Task to carry out ▸ Please write what comes next in the forum thread about recumbent trikes and speedometer mounts, starting right after its final heading.

Extract to read ▸
────
I ride an Anthrotech trike, and it was probably a good 10-12 weeks of steady riding before I could keep up with the DF Tour-de-France wanna-bes in my area. They still pull away on the hills, but I have no trouble keeping up with them on the flats and downhills. 

And that 'training' has done a good job of preparing me for my new trike - a low-slung Otrike. I blast past the wanna-bes on the new ride, only having trouble keeping up with the 'serious' cyclers.

Good luck, and take your time!


----------



## Twenty Inch (5 Aug 2008)

digital mouse you might want to change your login so that it's not your email address, unless you LIKE spam.


----------



## squeaker (6 Aug 2008)

IME (with an OSS Grasshopper) HPV's BodyLink seat does take a bit of fiddling with to get comfortable. My only advice would be to make it shorter than you might think.
Have fun!


----------



## goosander (6 Aug 2008)

I'll give that a try thanks.


----------



## Fiona N (21 Aug 2008)

I've got a Speedmachine with USS and have mounted a wireless Cateye speedo on the angle between the main frame and the back of the stub of the steering column. I used a Polar HRM handlebar mounting plastic wotsit ziptied to the bike to get the angle right for the display. Mind you with the Cateye (and probably other makes of) wireless speedos, the display/receiver is pretty sensitive to the distance and angle relative to the transmitter on the fork so you don't have a lot of possibilities. A wired set-up may be more flexible (but not as aesthetically pleasing) in this respect.


----------



## Andy in Sig (22 Aug 2008)

I've got a Polar heart speedometer/monitor/wristwatch affair which has a mount designed for handle bars. Is that what you're talking about? Also the sensor unit seems massive, can that be ziptied on as well?


----------



## ufkacbln (23 Aug 2008)
────
Entries provided ▸
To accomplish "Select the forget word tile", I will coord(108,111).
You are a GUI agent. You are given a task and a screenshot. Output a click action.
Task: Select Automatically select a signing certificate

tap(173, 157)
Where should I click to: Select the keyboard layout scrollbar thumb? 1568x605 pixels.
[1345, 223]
────
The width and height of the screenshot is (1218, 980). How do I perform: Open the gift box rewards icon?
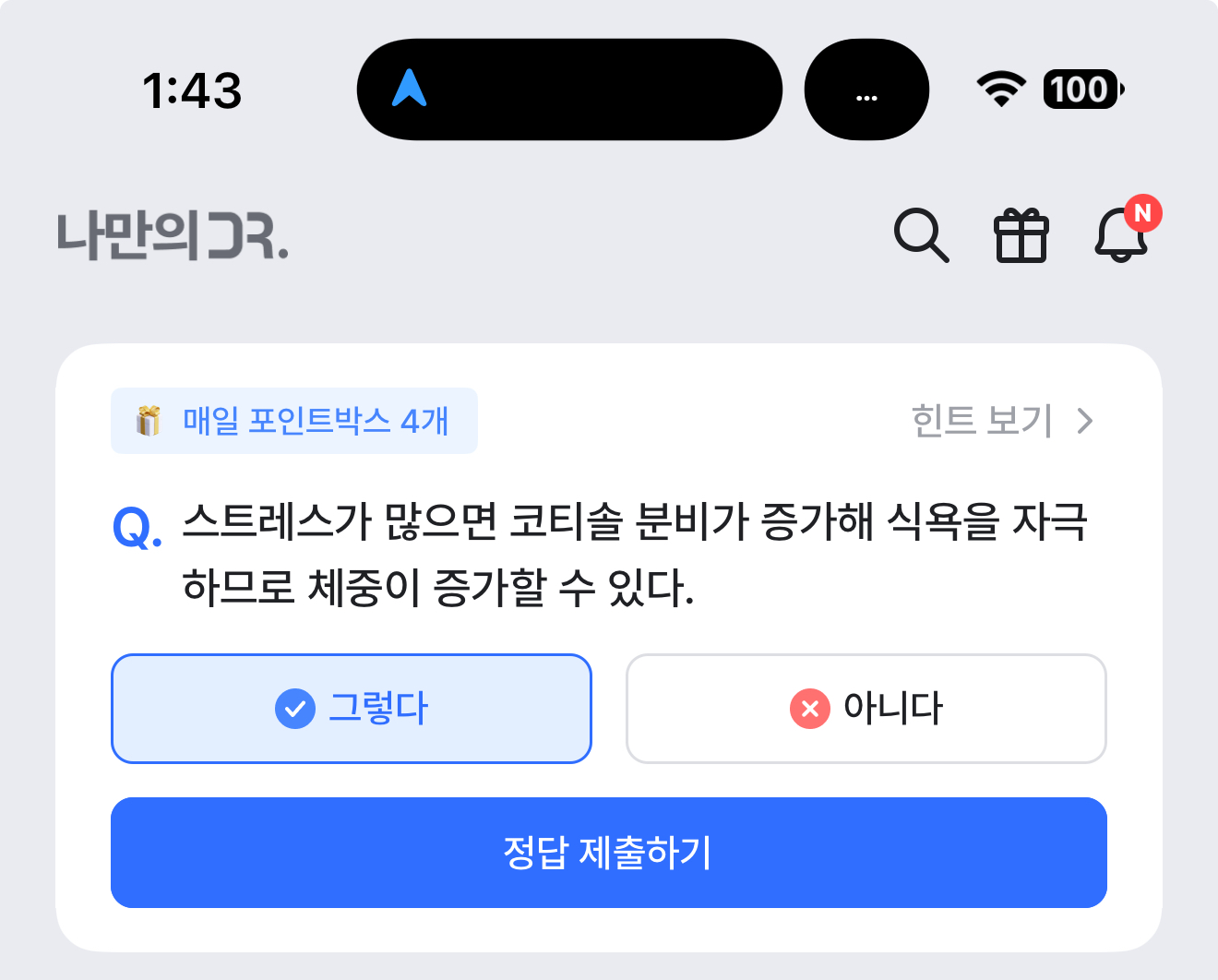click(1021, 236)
────
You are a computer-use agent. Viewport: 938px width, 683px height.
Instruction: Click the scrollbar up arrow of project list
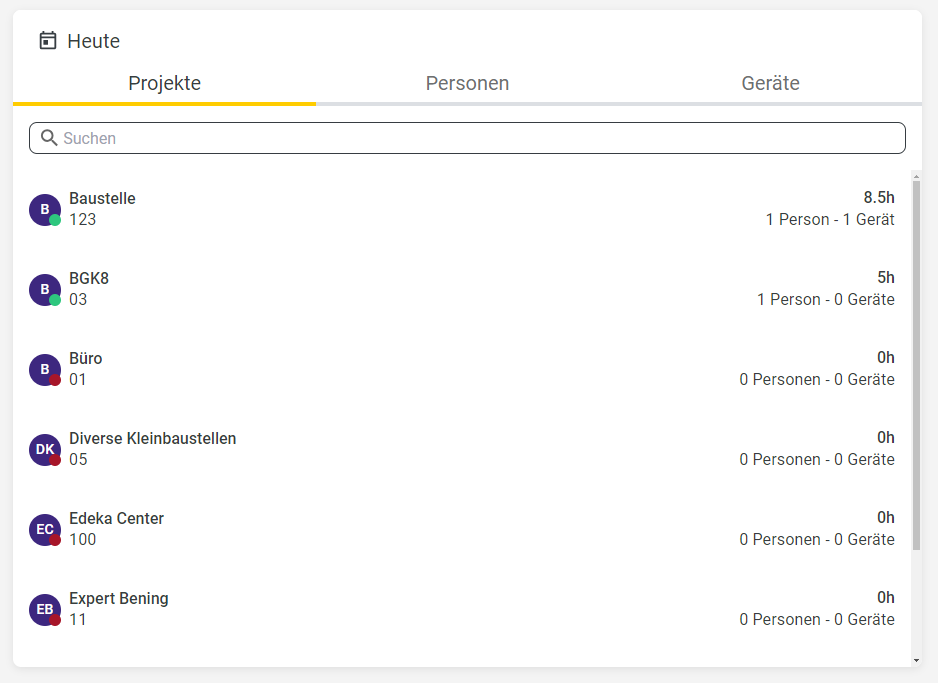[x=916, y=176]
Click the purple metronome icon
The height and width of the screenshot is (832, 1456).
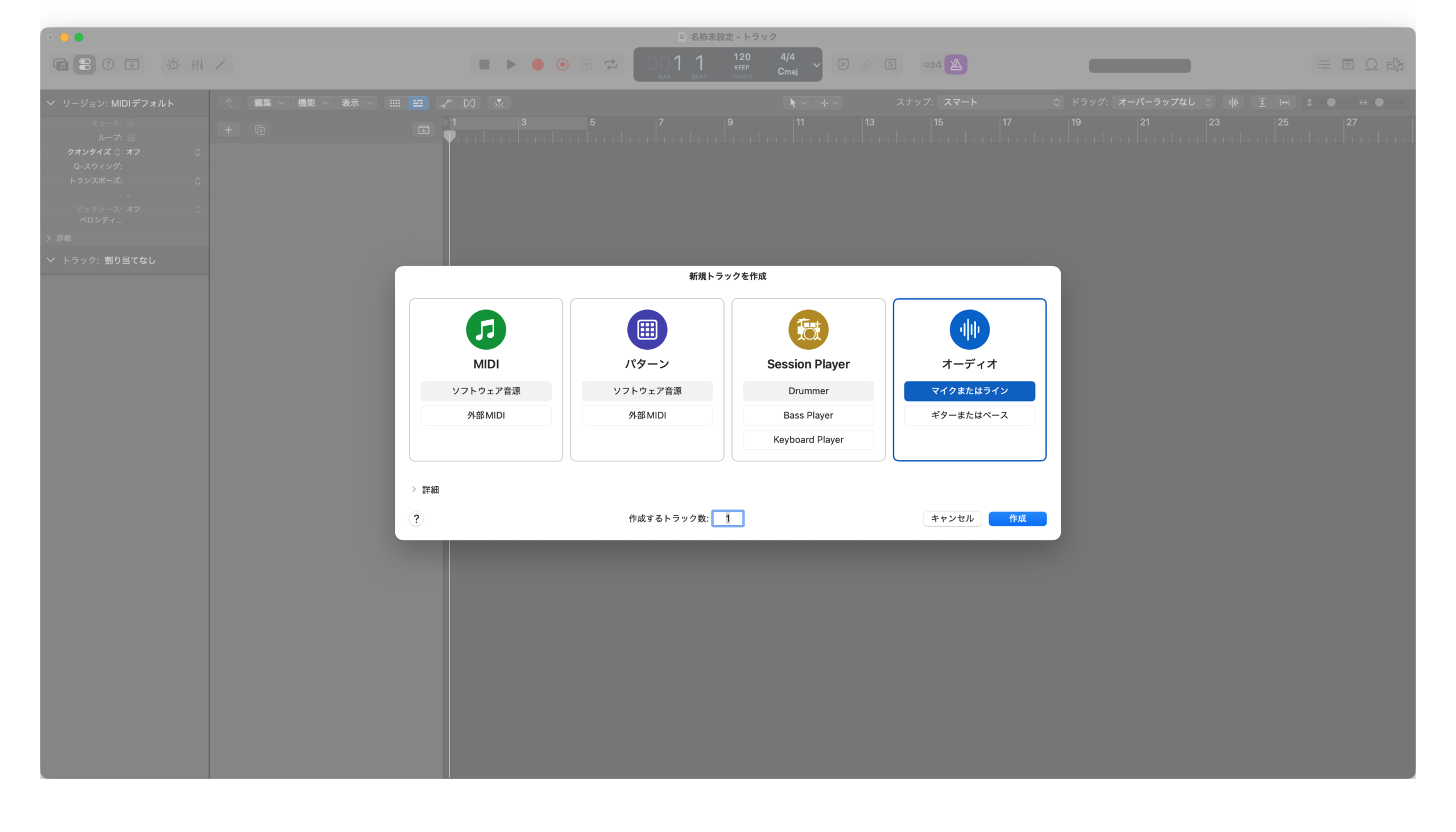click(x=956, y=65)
────
The output ▸
The Minoura SpaceGrips work well. One placed on the dérailleur stem facing forward covers lights etc, and one in reverse sorts out computers.


----------



## arallsopp (24 Aug 2008)

I don't think the OP has a dérailleur stem Cunobelin. Best bet might be to mount a bit of tubing using jubilee clips.


----------



## ufkacbln (24 Aug 2008)

The SpaceGrip can also fit to the frame!

Pair of "Tin snips" and a large can. Cut a length and make your own band.


----------



## arallsopp (24 Aug 2008)

Cunobelin said:


> The SpaceGrip can also fit to the frame!
> 
> Pair of "Tin snips" and a large can. Cut a length and make your own band.




Now that's a great idea. Bit of rubber to protect the paint, and we're away. Might use this myself. Cheers Cunobelin


----------



## Number14 (27 Aug 2008)

Cunobelin said:


> The SpaceGrip can also fit to the frame!
> 
> Pair of "Tin snips" and a large can. Cut a length and make your own band.



The space grip also works withou resorting to tin snips.

Dismantle it to remove the "handlebar loop" and with a clever bit of jiggery pokery you can attach it to the little hole just behind where your front derailleur post should be.

I'll try and get a photo of mine. PM me and I'll send you the image and simple instructions.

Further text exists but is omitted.